While the defense attorney was painting Campuzano-Miranda as the picture of potential propriety and attacking the victims of these crimes, who could not defend themselves, Judge Lee did not say anything. Instead he gave a blank stare towards the attorney.
The prosecutor failed to represent the victims. In fact, she failed to read one victim’s statement into the record. It reads:
My family and I are hopeful that since you’ve listened to the evidence, heard from witnesses, heard from victims as well as seen the forensics that tie this defendant (Mr. Campuzano-Miranda) to the very serious back-to back home invasions, you will sentence this defendant to a minimum 30 years in prison. We heard the unanimous guilty decision on all 27 felony counts by the jury. 27 felonies committed on two residences. 27 felonies involving 6 victims–one being a minor child. This was a terrible night for all of us victims.
He was one of three Mexican Nationals who broke into our home that was located near Salpointe Catholic High School. It wasn’t Mr. Campuzano-Miranda by himself. There were three together. Each of the three defendant’s carried a gun of some sort and we were held, face down on the floor with one of those guns to our heads not knowing whether we would live or die that night. They screamed at us in Spanish, of which we had no understanding of what they were screaming as they pistol-whipped the back of our heads, robbed us of our wallets, car keys, cell phones and other electronics in our home. Upon departing our home a bullet was fired into the floor of our home. Perhaps we were all lucky that night that no one was killed, but next time if the situation presents itself to Mr. Campuzano-Miranda, the next victims might not be as lucky.

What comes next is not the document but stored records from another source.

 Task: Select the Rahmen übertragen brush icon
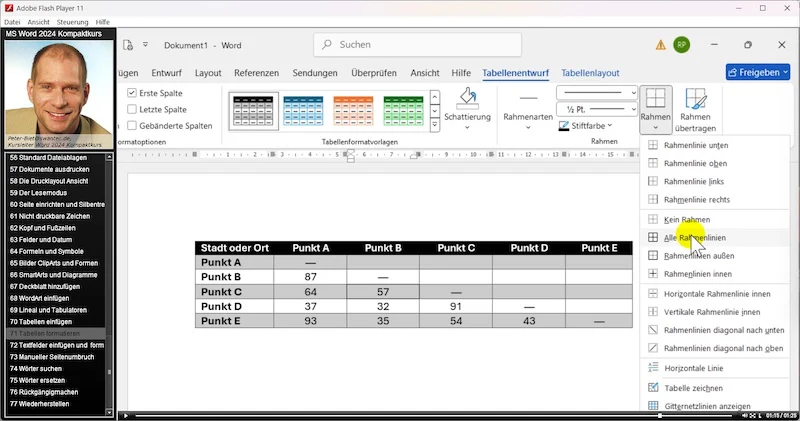tap(695, 98)
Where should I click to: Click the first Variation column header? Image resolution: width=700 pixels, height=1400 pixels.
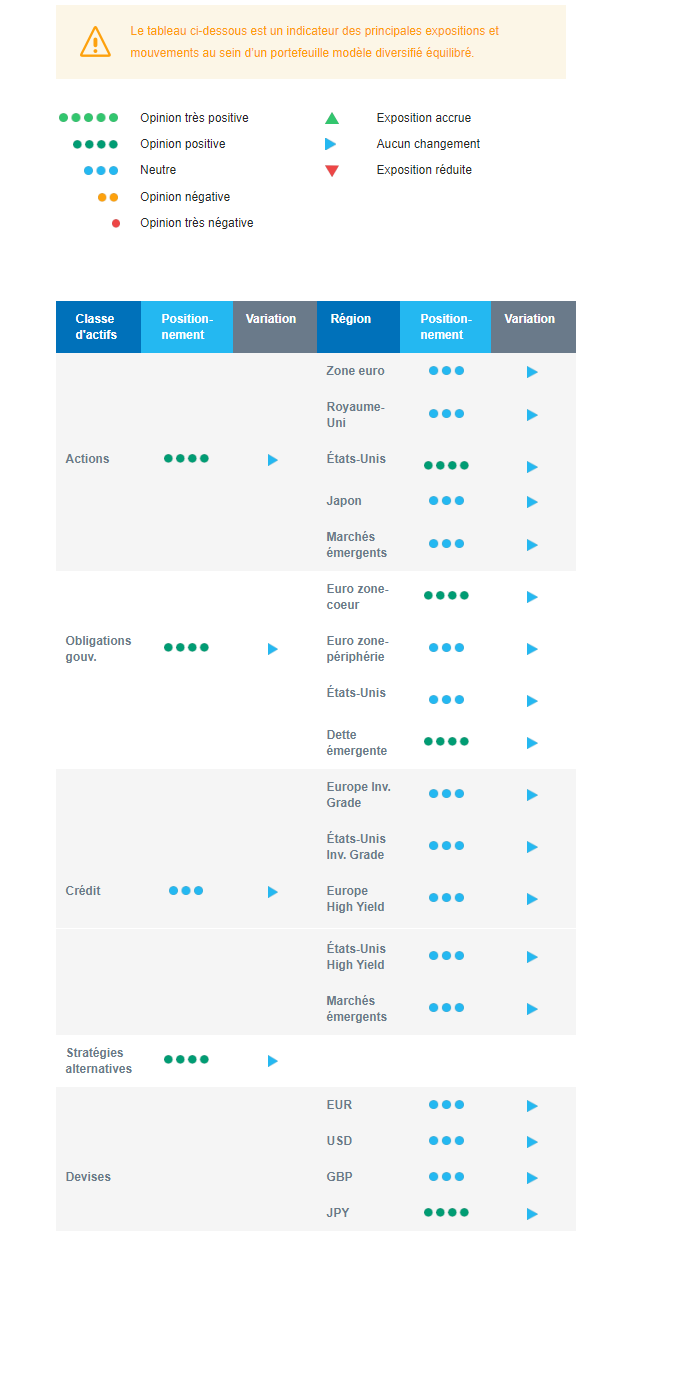pos(271,319)
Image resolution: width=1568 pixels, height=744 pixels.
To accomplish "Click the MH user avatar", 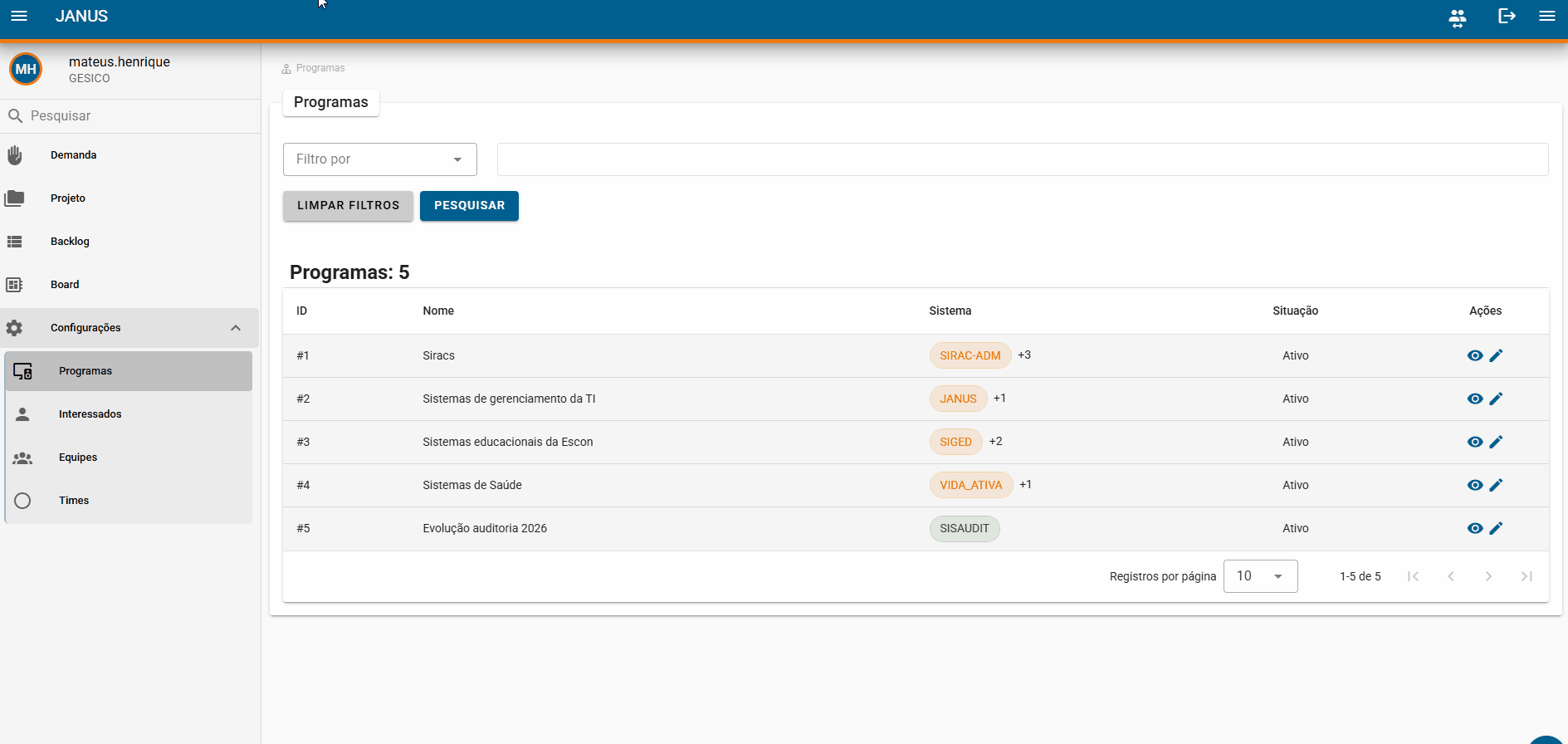I will tap(26, 69).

These are three dangerous adults who busted into our home by kicking down the door after midnight. People like Mr. Campuzano-Miranda should not be allowed to get away with a slap on the wrist sentence of seven years. That would be just over 1 year for each victim of that evening’s home invasions. Tucson needs to feel safe. They need to know that when criminals like Campuzano-Miranda are caught that they are punished for the crime, the trauma, the chaos, the fear of death that we, as victims, had that night and they need to be kept off the streets for a very long time so that they don’t go and victimize anyone else. Five years minimum, per victim who was impacted that night, is a good starting point. Should you find it appropriate to give more than that, you have my support.

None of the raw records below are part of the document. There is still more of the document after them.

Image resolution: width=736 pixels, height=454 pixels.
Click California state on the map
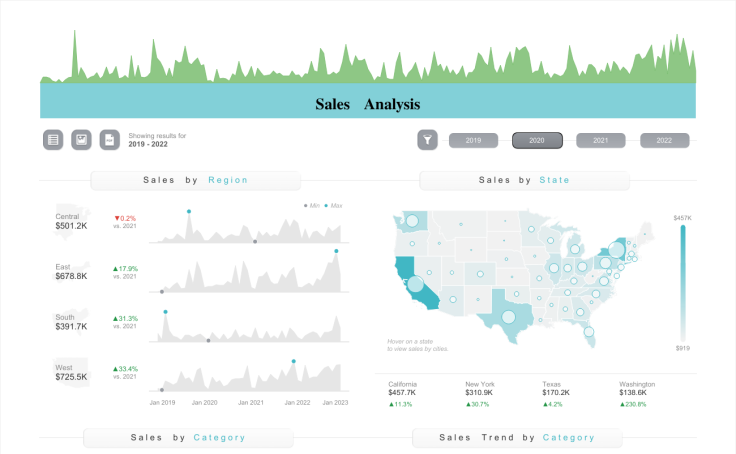click(415, 283)
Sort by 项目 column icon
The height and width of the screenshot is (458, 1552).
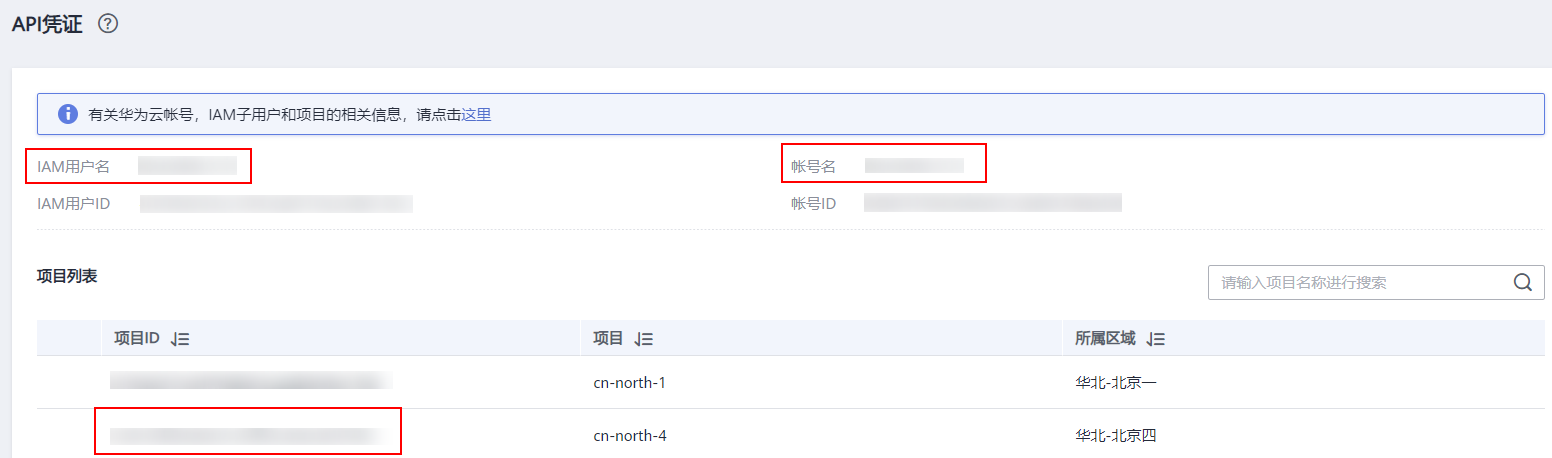tap(644, 339)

The prosecutor only recited the facts of the case but did explicitly mention the existence of the minor victim – an aggravating factor – in this case. While she failed to share the victim’s’ wishes, she did remind the court that Jupa-Fino only received the 7.5 year sentence.
After the sentencing, Stephanie Adamson, the mother of one of the victims in this case, said that she was informed by Francisco Padilla of Victim’s Affairs, that the inclusion of a minor victim was an aggravating factor that would eliminate the chance that the sentences would run concurrently.

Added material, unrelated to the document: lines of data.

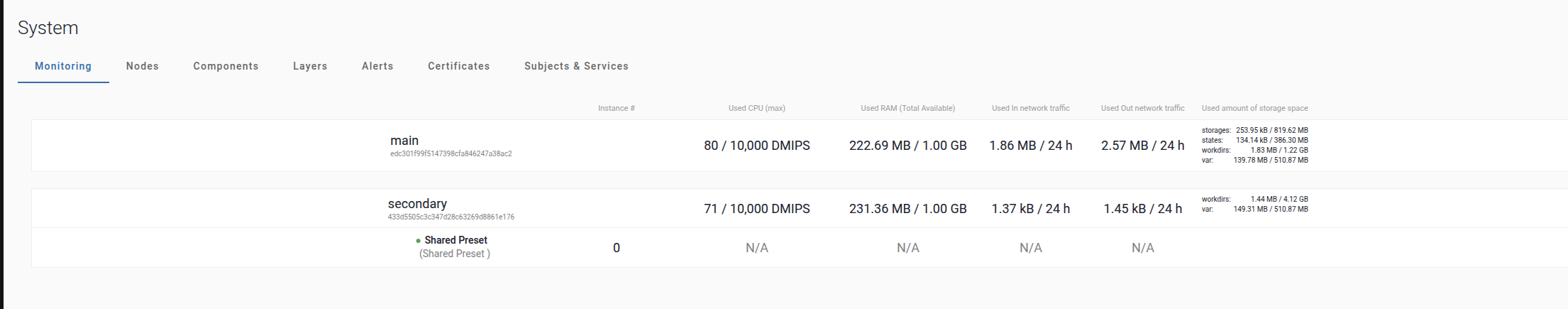Click the Instance # column header
Screen dimensions: 1568x309
pos(616,108)
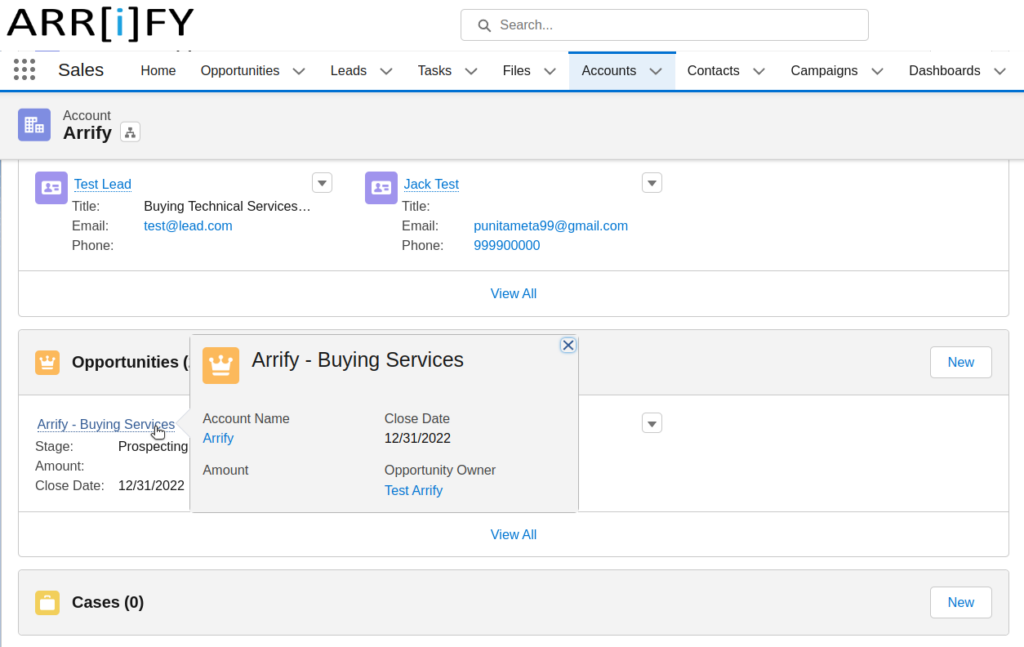This screenshot has width=1024, height=647.
Task: Click New in the Opportunities section
Action: tap(959, 362)
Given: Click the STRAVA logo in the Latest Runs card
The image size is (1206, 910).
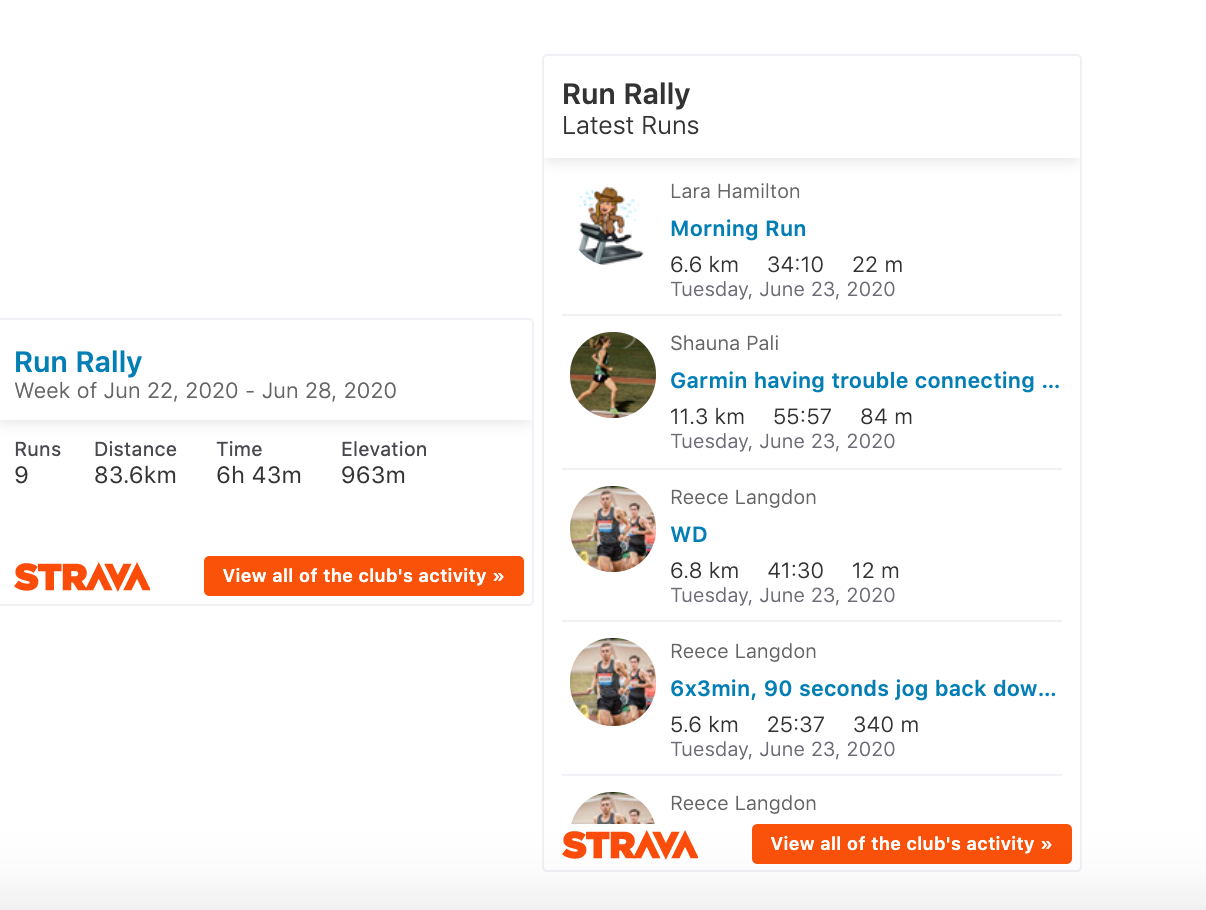Looking at the screenshot, I should 630,844.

The third man in this case has yet to be sentenced. In light of the short sentences of the other two invaders, it can be assumed that he will receive no less than 7.5, the amount Jupa-Fino was given and no more than the 10.5 years Campuzano-Miranda received.
Mrs. Adamson described herself as “very disheartened.” She worries when these men will be let back on the streets to potentially do it all over again.
Campuzano-Miranda, who also has a criminal record in his home country of Mexico, will likely only serve 85 percent of his 10.5 year sentence. He will surely be back out on U.S. streets. The families that were affected by this man now wonder how many more like him are out there, and who will be the next victim.